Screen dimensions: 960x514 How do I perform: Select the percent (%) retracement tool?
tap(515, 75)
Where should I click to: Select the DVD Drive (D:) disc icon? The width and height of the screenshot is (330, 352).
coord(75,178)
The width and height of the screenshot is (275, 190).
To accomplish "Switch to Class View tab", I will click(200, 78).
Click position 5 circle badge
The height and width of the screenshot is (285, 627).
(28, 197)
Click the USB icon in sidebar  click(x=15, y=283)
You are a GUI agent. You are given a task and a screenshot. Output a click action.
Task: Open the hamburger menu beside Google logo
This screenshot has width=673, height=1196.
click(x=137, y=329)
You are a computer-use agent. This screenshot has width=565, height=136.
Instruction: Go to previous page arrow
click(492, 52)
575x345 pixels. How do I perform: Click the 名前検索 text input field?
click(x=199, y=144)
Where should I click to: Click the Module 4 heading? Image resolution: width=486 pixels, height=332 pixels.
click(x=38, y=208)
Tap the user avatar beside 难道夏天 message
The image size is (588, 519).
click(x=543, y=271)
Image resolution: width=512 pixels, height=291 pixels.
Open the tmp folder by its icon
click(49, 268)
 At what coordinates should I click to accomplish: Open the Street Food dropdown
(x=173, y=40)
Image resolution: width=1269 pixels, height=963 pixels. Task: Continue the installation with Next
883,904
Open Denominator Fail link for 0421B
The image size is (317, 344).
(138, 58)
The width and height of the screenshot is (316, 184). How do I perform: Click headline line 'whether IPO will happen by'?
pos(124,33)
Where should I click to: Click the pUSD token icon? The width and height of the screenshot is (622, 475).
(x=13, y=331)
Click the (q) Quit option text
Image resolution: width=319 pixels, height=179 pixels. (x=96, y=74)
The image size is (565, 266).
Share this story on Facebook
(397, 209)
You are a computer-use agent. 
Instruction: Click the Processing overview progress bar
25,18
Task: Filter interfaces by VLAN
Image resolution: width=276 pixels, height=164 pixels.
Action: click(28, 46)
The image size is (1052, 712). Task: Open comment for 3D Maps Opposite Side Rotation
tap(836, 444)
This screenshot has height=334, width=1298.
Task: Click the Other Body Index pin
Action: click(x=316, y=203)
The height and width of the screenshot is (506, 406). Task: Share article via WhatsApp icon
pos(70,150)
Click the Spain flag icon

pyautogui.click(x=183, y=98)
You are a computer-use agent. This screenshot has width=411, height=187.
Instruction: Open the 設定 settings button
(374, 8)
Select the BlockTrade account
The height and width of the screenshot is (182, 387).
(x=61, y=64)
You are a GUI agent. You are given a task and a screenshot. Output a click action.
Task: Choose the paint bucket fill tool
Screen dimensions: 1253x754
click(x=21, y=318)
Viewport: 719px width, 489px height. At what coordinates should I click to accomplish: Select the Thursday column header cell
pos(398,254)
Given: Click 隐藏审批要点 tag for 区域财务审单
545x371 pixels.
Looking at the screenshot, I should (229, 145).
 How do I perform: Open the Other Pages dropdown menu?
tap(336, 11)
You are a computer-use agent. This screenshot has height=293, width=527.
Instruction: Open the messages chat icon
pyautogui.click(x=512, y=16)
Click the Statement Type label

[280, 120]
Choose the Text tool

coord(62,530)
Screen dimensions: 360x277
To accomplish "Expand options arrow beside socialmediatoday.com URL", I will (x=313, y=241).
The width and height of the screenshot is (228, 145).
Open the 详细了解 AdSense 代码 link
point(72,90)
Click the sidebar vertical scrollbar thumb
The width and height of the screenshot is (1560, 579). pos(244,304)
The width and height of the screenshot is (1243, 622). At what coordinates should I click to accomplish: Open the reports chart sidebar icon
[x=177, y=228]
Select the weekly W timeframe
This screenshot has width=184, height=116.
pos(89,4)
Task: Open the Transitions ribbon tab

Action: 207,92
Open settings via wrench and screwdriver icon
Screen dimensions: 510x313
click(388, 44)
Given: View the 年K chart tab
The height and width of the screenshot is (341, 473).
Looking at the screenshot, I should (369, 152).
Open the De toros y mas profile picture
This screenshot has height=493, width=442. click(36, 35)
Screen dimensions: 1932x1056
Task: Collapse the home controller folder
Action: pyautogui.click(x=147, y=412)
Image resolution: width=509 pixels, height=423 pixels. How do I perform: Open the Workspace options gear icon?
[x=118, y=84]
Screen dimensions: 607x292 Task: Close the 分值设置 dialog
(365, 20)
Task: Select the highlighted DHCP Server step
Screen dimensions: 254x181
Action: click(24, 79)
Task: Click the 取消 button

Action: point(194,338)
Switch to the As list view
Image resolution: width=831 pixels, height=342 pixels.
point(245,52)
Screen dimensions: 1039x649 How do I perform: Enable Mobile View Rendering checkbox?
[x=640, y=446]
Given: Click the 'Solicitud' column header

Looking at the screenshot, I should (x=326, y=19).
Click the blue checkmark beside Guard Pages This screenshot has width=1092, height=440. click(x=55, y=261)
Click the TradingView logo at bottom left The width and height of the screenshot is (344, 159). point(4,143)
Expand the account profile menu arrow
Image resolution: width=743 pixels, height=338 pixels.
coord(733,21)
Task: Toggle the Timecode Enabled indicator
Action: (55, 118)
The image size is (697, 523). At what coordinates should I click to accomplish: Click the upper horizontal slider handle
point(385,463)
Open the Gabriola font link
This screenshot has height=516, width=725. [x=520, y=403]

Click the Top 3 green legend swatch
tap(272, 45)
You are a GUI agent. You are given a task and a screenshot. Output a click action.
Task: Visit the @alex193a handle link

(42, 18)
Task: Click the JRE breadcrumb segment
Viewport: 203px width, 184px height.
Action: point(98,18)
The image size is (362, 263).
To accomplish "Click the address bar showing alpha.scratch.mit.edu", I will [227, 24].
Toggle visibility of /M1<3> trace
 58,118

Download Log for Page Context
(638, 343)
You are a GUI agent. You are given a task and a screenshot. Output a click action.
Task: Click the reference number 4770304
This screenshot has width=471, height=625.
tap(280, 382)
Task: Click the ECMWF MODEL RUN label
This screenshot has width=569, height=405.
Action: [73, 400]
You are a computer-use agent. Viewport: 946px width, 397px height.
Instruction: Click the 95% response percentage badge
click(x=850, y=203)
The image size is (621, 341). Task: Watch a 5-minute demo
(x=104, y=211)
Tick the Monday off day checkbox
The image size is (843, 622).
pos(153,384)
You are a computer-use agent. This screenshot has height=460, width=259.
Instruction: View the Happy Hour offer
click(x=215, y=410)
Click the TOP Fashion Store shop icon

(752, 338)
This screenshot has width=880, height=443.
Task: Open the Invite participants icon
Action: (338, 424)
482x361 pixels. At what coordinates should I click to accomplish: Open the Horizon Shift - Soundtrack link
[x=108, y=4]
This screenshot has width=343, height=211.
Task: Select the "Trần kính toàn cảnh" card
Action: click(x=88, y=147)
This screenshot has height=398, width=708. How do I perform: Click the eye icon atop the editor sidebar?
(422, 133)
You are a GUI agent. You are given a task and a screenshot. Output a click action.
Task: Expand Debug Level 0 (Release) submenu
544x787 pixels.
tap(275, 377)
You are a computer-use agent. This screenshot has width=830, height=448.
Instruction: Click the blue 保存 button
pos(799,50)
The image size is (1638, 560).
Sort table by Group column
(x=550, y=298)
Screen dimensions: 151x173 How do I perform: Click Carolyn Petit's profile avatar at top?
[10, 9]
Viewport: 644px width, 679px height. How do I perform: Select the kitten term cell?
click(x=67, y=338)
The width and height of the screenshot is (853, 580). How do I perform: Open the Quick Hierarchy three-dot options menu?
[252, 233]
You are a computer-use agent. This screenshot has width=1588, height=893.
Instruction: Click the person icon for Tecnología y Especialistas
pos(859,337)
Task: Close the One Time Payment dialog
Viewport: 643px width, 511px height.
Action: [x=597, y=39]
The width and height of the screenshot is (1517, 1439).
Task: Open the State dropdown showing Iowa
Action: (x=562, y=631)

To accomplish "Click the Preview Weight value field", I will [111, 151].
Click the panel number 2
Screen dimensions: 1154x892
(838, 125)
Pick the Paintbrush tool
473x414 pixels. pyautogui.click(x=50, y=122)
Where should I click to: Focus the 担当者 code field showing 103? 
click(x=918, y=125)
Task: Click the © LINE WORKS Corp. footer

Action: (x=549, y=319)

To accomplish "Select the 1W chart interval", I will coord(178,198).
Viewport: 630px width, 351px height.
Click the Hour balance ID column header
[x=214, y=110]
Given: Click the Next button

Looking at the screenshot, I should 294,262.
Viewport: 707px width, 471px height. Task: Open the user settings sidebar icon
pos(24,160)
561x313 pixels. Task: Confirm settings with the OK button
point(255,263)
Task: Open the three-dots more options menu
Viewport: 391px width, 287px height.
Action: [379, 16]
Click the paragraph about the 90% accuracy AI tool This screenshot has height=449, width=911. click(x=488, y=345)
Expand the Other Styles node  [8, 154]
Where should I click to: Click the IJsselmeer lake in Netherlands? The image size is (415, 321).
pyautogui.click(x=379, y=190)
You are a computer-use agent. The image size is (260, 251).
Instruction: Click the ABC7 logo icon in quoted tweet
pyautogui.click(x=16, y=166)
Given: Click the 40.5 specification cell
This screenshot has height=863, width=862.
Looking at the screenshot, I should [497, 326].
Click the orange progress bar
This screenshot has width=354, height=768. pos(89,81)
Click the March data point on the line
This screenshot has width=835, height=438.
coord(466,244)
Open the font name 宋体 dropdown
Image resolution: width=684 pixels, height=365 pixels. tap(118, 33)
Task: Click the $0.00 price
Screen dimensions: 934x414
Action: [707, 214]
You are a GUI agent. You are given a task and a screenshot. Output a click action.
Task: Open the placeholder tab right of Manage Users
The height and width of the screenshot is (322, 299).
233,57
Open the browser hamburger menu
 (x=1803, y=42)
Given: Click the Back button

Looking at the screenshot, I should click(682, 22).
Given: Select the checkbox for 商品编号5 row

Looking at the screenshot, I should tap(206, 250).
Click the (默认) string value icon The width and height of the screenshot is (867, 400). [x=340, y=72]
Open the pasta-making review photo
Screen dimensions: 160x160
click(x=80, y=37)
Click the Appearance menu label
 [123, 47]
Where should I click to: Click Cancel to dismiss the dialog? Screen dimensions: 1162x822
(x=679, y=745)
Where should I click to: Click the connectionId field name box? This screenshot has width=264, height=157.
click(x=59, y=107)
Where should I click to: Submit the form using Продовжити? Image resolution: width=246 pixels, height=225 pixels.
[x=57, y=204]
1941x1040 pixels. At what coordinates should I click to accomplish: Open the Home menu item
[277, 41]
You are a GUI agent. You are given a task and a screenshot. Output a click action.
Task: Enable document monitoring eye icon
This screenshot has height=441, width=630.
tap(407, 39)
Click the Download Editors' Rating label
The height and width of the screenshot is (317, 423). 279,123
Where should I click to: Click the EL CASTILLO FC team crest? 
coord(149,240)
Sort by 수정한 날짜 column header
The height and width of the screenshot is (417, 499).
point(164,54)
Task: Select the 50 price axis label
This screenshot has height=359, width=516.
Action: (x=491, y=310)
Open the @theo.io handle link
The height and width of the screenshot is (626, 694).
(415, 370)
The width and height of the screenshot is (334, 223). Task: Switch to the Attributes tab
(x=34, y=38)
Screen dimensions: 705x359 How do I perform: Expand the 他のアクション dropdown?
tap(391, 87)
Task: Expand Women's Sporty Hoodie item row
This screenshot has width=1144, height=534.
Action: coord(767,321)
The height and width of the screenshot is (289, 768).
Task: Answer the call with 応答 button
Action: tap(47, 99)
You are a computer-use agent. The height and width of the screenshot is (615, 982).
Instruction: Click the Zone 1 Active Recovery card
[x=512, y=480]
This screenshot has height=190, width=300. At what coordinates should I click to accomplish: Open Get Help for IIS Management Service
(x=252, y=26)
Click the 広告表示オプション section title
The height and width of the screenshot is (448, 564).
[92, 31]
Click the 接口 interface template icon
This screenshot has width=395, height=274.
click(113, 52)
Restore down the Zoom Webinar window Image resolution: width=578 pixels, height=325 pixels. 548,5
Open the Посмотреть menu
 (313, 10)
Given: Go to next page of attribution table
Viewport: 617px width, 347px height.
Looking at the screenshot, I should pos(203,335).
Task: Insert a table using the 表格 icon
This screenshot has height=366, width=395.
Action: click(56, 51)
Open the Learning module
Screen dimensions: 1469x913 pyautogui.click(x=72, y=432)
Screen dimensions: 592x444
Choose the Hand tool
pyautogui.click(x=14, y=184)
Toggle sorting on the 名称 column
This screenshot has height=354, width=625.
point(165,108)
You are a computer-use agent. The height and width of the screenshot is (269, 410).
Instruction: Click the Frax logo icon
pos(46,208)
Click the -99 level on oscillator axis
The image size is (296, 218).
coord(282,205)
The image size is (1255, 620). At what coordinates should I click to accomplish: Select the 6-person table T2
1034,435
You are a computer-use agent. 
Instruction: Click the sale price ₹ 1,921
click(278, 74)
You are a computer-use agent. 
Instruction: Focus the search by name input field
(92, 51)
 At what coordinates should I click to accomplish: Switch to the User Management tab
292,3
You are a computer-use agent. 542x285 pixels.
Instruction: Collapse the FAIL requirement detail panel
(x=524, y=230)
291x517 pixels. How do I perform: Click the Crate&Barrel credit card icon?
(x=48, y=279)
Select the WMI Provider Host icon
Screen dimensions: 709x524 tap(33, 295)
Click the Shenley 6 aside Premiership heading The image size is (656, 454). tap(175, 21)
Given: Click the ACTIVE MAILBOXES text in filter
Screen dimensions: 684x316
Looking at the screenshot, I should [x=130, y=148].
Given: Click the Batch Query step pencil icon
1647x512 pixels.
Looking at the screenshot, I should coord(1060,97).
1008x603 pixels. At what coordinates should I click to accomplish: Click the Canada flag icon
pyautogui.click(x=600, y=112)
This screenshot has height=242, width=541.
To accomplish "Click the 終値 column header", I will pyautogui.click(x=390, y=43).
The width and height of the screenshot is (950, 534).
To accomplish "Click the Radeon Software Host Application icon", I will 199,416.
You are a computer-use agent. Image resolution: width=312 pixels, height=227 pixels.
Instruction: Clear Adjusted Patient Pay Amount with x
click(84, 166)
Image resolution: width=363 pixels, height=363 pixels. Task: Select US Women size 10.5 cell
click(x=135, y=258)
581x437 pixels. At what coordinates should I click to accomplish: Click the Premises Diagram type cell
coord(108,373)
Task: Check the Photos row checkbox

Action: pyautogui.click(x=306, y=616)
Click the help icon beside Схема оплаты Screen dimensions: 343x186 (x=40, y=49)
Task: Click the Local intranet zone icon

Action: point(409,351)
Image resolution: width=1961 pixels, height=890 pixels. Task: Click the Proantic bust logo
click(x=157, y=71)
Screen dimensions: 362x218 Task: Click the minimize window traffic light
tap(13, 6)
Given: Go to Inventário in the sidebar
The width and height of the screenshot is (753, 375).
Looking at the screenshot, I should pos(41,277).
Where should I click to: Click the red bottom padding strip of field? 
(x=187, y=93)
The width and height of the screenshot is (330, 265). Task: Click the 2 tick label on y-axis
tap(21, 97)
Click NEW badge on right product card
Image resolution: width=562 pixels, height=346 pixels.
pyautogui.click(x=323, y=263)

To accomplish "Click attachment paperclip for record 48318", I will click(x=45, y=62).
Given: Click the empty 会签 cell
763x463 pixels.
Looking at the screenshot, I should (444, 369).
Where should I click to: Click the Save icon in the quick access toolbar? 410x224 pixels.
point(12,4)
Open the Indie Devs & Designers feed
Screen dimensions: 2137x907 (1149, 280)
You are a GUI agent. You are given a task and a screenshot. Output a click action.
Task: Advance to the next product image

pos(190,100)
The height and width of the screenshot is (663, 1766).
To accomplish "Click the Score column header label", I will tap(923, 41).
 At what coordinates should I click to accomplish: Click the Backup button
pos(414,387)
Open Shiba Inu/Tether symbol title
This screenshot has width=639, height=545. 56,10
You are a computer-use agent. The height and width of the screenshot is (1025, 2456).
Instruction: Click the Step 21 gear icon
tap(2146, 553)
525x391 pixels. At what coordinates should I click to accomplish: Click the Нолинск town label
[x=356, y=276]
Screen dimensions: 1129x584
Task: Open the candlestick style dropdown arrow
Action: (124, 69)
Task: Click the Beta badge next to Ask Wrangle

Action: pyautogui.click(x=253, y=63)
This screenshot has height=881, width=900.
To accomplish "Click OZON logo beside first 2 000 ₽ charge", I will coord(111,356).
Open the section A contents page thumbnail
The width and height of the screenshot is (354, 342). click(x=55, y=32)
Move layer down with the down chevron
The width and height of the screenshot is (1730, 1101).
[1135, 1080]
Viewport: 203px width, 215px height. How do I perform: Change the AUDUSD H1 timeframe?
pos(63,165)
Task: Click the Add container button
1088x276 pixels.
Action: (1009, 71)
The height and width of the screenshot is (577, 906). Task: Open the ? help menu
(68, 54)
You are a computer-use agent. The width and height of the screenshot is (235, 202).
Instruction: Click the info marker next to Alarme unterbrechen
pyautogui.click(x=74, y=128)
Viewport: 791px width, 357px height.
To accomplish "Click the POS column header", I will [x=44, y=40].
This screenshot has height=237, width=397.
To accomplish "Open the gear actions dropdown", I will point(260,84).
___
* [What to do]: Begin with the line that has "has width=830, height=448." in the listing above and end after the line that has "Expand the Other"; output those lines exactly.

* [Exercise result]:
You are a computer-use agent. This screenshot has width=830, height=448.
Instruction: Click the blue 保存 button
pos(799,50)
The image size is (1638, 560).
Sort table by Group column
(x=550, y=298)
Screen dimensions: 151x173 How do I perform: Click Carolyn Petit's profile avatar at top?
[10, 9]
Viewport: 644px width, 679px height. How do I perform: Select the kitten term cell?
click(x=67, y=338)
The width and height of the screenshot is (853, 580). How do I perform: Open the Quick Hierarchy three-dot options menu?
[252, 233]
You are a computer-use agent. This screenshot has width=1588, height=893.
Instruction: Click the person icon for Tecnología y Especialistas
pos(859,337)
Task: Close the One Time Payment dialog
Viewport: 643px width, 511px height.
Action: [x=597, y=39]
The width and height of the screenshot is (1517, 1439).
Task: Open the State dropdown showing Iowa
Action: (x=562, y=631)

To accomplish "Click the Preview Weight value field", I will [111, 151].
Click the panel number 2
Screen dimensions: 1154x892
(838, 125)
Pick the Paintbrush tool
473x414 pixels. pyautogui.click(x=50, y=122)
Where should I click to: Focus the 担当者 code field showing 103? 
click(x=918, y=125)
Task: Click the © LINE WORKS Corp. footer

Action: (x=549, y=319)

To accomplish "Select the 1W chart interval", I will coord(178,198).
Viewport: 630px width, 351px height.
Click the Hour balance ID column header
[x=214, y=110]
Given: Click the Next button

Looking at the screenshot, I should 294,262.
Viewport: 707px width, 471px height. Task: Open the user settings sidebar icon
pos(24,160)
561x313 pixels. Task: Confirm settings with the OK button
point(255,263)
Task: Open the three-dots more options menu
Viewport: 391px width, 287px height.
Action: [379, 16]
Click the paragraph about the 90% accuracy AI tool This screenshot has height=449, width=911. click(x=488, y=345)
Expand the Other Styles node  [8, 154]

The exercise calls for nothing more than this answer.